By Nicholas Clements, Director of Engineering at CohesiveFT
One of the areas for which CohesiveFT is known is our technical support, with everyone pitching in. We provide such a high quality of support for our products that customers often ask about support and best practices for other products and services. One such event occurred recently when a customer was asking about best practices in the secure provisioning and configuration of Docker images and containers. Since we support the use of containers in version 3.5 of VNS3 Manager we were more than happy to talk.
The customer wanted to know how to create and customize Docker containers in a safe and secure manner. In general terms they wanted to have each container be individual with keys and configurations that would be applicable only to the group/user accessing the container. This would allow them to control who sees what and to easily add or revoke privileges. They wanted to distribute images and Dockerfiles without make them available to the world at large, they wanted to keep the generated credentials in a controlled, private repository.

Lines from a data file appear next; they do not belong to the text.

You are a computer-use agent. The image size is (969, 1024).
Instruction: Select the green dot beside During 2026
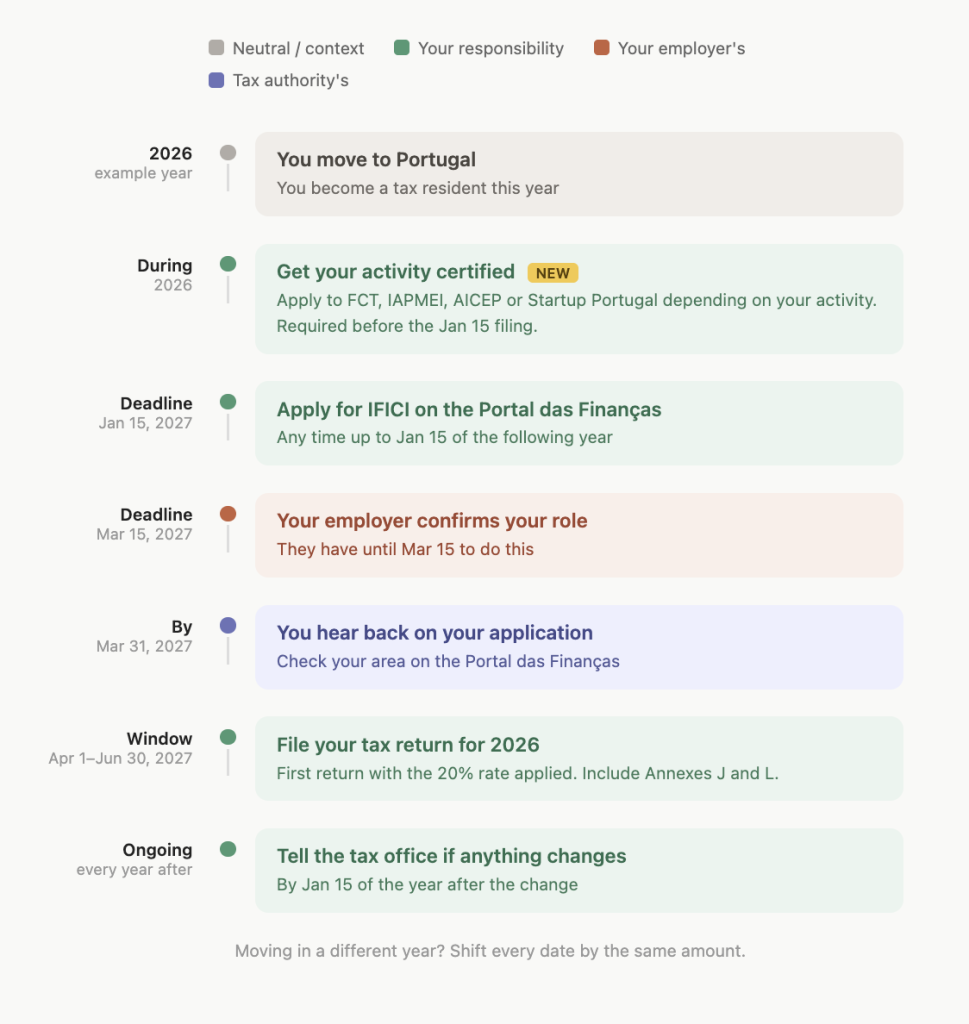(x=228, y=264)
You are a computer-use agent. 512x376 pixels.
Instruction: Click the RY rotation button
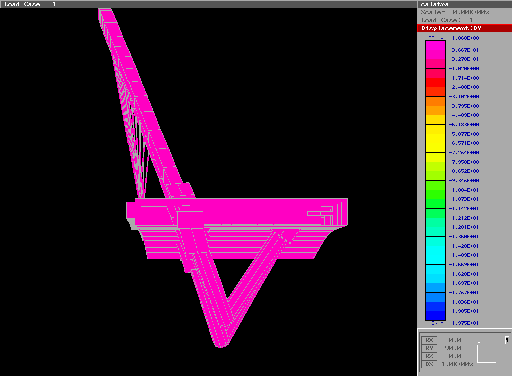[x=429, y=348]
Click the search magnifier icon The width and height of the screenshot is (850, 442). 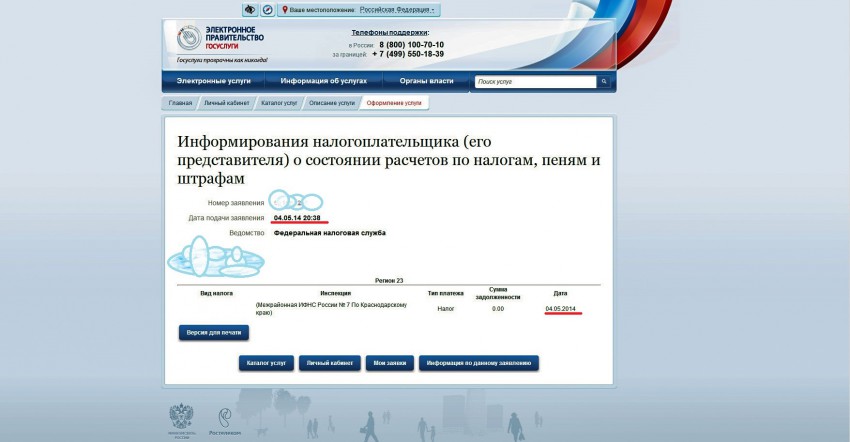604,81
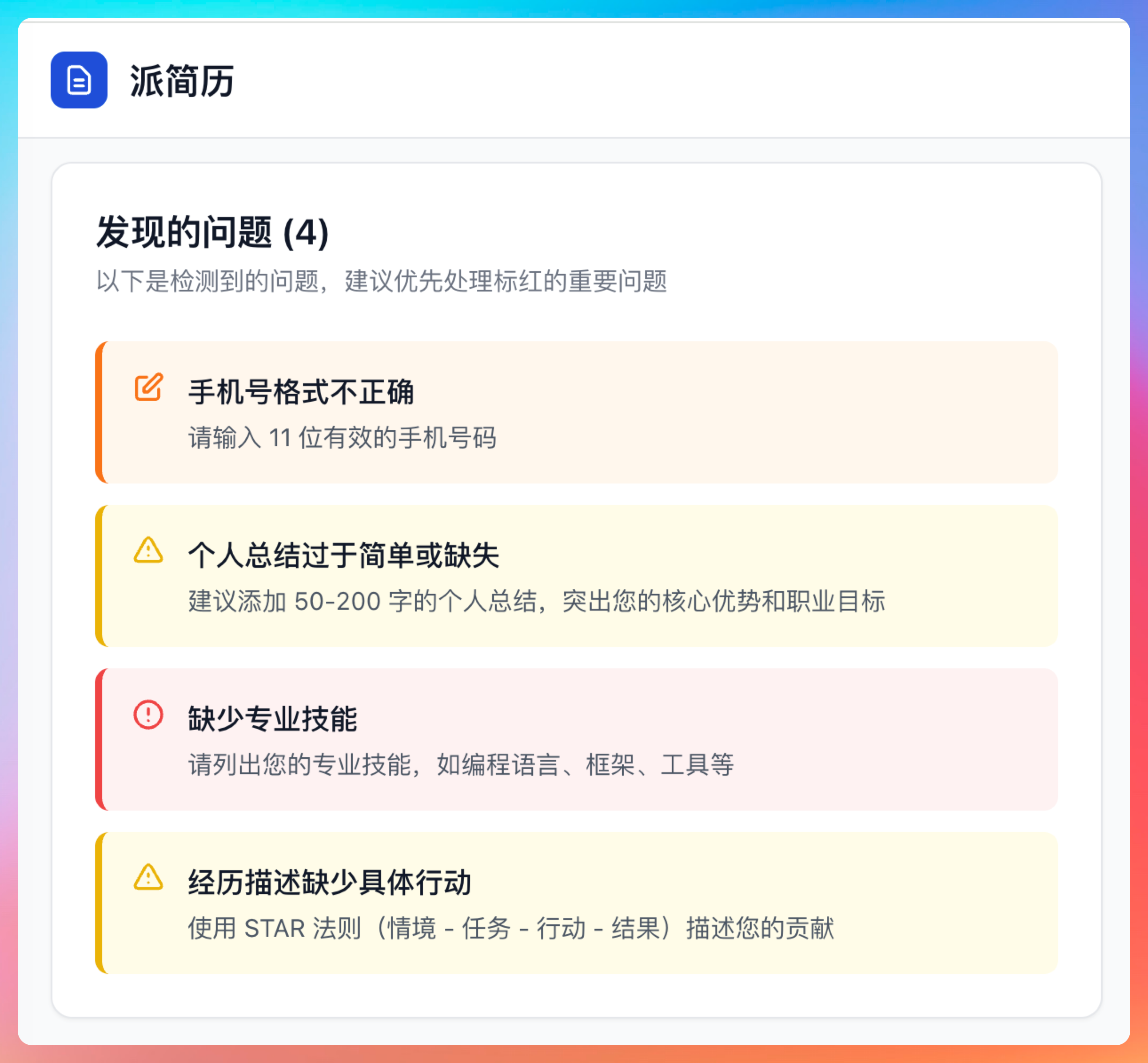Click the 使用 STAR 法则 description text
1148x1063 pixels.
click(511, 928)
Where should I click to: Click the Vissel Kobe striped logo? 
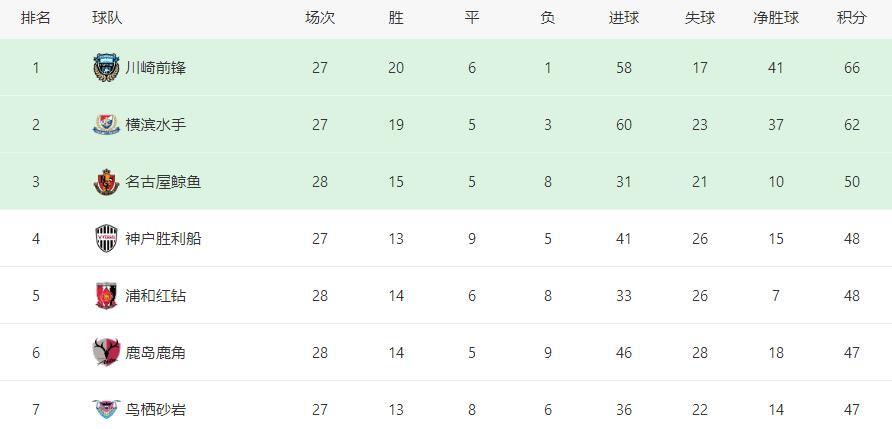coord(106,238)
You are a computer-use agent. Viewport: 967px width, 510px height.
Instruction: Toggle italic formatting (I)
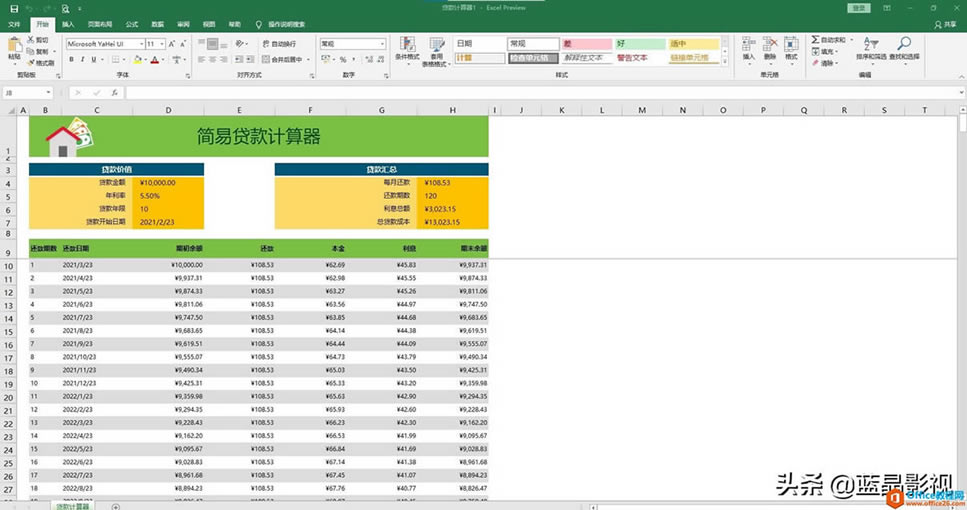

And they wanted to do this without doing a ton of development work.
There are many ways to inject data into an image or a container. One approach used by many Docker aficionados is to keep the image itself suitable for public consumption and then pass sensitive information at container start time, either by environment variables or by mounting an external location into the container. Both the customer and CohesiveFT view that this approach compromises the “sandbox” aspect of Docker, although it is certainly a useful method to keep in the mental toolbox as Docker evolves.
|Image credit: Lifehacker|
This approach is not feasible with VNS3 -- the customer has no direct access to the VNS3 filesystem and we don’t (currently) support the passing of environment variables through our API or GUI. (We’re working on it. Promise. Maybe in version 3.7.)
Currently, customers can upload images directly or have the VNS3 appliance build them into the network platform. Customers can either start from scratch using Dockerfiles and public repositories or they can upload their own images.
We ran through a few scenarios with the customer. Their view was that there were two immediate options available with minimal risk:
Running a configuration management client inside the container -- but on reflection it was decided that this just pushed the issue further down the road, since the same problems would need to be solved at a later date.
Building images with predefined SSH keys, running sshd in the container, and connecting after the fact to deliver the individual keys and config files etc -- Issues here include timing, plus the need to figure out a method for pre-generating and storing all of the keys (or using a common key which, it was agreed, is a bad idea).
Even though Docker 1.0 is now out, Docker is still evolving rapidly as are the accepted best practices. In order to protect our customers as much as possible we decided to approach things from a conservative perspective.
The goals were:
- Creation of a standard image in a secure manner, with as little exposure as possible
- Customization of that image on a per-VNS3 instance, per-container possible, securely
- Secure storage of modifications
- Minimal development
We started with a secure but accessible way for storing objects, image files, Dockerfiles, configuration and supporting files. This was simple and the final implementation choice was left to the customer. Our suggestion was to use an internal, behind-the-firewall web server and have it join the VNS3 topology. An alternative was to use S3 and signed URLs with a long expiration.
Next we examined the choice between the use of a Dockerfile or a pre-built image. Since the customer was looking at adding containers to a preexisting topology we recommended the latter. It would have a lesser effect on the network. The result is the same - when we use images we use Dockerfiles to build them and then export the resulting container.
Finally, per-manager customization. One of the features that we implemented in VNS3 3.5 is the ability to rebuild an image based on a locally stored one. This approach uses a Dockerfile but since the base image being used is local the impact on the manager is slight. And if the commands used in the Dockerfile are minimal then the overall rebuild is quick.
The initial proof-of-concept used the VNS3 GUI to import a base image (unimaginatively called “base_image”) with an unknown root password and personalize it through an external Dockerfile archive.
RUN mkdir -p /root/.ssh
RUN echo "[PUBLIC KEY HERE]" >> /root/.ssh/authorized_keys
RUN chmod 400 /root/.ssh/authorized_keys
It took a further couple of hours to put together a simple bash script that made use of the VNS3 API and pulled the public key from a private key server as a proof-of-concept.
So with a couple of lines of code it’s possible to securely create -- and, more importantly, securely destroy -- personalized Docker containers within VNS3. The customer didn’t need to spend a lot of time or money on an elegant solution to their problem. Security and control.